A regra dos 4% é um referencial, não uma prescrição rígida. Existem variantes que a tornam mais adaptável às condições reais.

Levantamento de percentagem constante

Em vez de partir de um montante fixo ajustado à inflação, retira-se todos os anos a mesma percentagem do valor atual da carteira. Se a carteira vale 400.000 euros retiram-se 14.000 (a 3,5%); se cair para 320.000 retiram-se 11.200.

Vantagem: a carteira nunca se esgota tecnicamente. Desvantagem: o rendimento torna-se imprevisível precisamente quando a estabilidade mais importa.

Estratégia Guyton-Klinger (barreiras de proteção)

Dois gatilhos sobre a taxa de levantamento real:

  • Se o levantamento atual ultrapassar 120% da taxa inicial, reduz-se 10%.
  • Se cair abaixo de 80% da taxa inicial, aumenta-se 10%.

Esta abordagem combina estabilidade de rendimento com um mecanismo de ajuste automático que reduz o risco de esgotamento em fases de mercado difíceis.

Piso e teto

Define-se um levantamento mínimo garantido e um máximo permitido. Abaixo do mínimo não se corta mais, mesmo que a carteira caia. Acima do máximo não se aumenta, mesmo que a carteira cresça muito. Entre os dois extremos, ajusta-se à inflação como na regra padrão.


O horizonte temporal muda tudo

A taxa de sucesso da regra dos 4% é calculada para trinta anos. Com um horizonte diferente, as probabilidades mudam de forma significativa.

HorizonteTaxa 3,0%Taxa 3,5%Taxa 4,0%
20 anos~99%~98%~96%
30 anos~97%~93%~87%*
40 anos~90%~82%~72%

*Estimativas baseadas em análise de dados históricos globais, sem garantia de resultado.

Quem se reforma aos cinquenta e cinco anos com esperança de vida até aos noventa e dois deve planear para um horizonte de trinta e sete anos. Nessa extensão, os 4% não oferecem a margem de segurança que muitos assumem, e os 3-3,5% tornam-se a escolha mais defensável.


FAQ

A regra dos 4% tem em conta a pensão pública?

Não. A regra aplica-se apenas à sua carteira de investimento pessoal. A pensão pública é um rendimento separado. Se as suas despesas anuais são 30.000 euros e a pensão cobre 18.000, precisa de 12.000 euros da sua carteira: corresponde a 4% de um capital de 300.000 euros, ou a 3% de um de 400.000.

O que é o risco de sequência de rendimentos?
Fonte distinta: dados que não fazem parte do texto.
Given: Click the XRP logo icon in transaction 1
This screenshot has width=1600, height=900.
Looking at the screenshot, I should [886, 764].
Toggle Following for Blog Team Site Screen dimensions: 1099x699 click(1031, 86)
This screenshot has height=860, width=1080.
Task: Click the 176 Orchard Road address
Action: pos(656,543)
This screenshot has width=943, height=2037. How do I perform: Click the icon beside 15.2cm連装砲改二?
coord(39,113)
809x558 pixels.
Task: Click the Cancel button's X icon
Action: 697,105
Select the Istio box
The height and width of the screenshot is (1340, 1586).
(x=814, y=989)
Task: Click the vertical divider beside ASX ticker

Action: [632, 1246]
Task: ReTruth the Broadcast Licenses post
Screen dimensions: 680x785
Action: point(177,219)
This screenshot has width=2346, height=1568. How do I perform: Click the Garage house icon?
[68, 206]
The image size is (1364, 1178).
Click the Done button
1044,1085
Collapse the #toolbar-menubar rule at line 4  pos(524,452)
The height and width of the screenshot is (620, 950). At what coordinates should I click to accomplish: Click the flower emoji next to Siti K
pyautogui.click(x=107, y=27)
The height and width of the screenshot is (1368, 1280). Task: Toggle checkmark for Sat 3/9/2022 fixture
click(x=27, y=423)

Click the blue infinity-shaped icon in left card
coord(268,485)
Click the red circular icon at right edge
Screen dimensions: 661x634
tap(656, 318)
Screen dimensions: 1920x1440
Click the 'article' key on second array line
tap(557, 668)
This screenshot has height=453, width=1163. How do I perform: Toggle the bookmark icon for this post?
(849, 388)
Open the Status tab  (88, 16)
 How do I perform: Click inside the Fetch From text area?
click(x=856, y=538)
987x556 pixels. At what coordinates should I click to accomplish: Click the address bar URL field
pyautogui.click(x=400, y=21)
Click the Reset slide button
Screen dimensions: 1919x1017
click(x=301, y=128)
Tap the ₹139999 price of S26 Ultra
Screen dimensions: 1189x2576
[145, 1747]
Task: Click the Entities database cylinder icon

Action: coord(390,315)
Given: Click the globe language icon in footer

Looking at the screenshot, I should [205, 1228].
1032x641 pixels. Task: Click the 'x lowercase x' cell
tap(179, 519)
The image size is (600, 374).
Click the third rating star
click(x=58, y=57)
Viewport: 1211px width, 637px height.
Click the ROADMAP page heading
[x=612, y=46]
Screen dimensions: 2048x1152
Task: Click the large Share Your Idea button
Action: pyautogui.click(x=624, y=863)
É o perigo de uma queda de mercado significativa nos primeiros anos da reforma reduzir permanentemente a sua carteira. Vender participações a preços baixos para financiar levantamentos cristaliza perdas e diminui a base de capital para recuperação futura. O mesmo rendimento médio ao longo de trinta anos produz resultados muito diferentes consoante os anos maus ocorram no início ou no fim.

A regra dos 4% funciona com taxas baixas ou inflação elevada?

Em contexto de taxas estruturalmente baixas, a componente obrigacionista da carteira rende menos, comprimindo os retornos totais. Alguns investigadores situam a taxa segura entre 3% e 3,3% nesses cenários. A resposta prática: comece conservadoramente pelos 3,5% e ajuste com base nos resultados reais dos primeiros anos.

Como calculo o tamanho de carteira de que preciso?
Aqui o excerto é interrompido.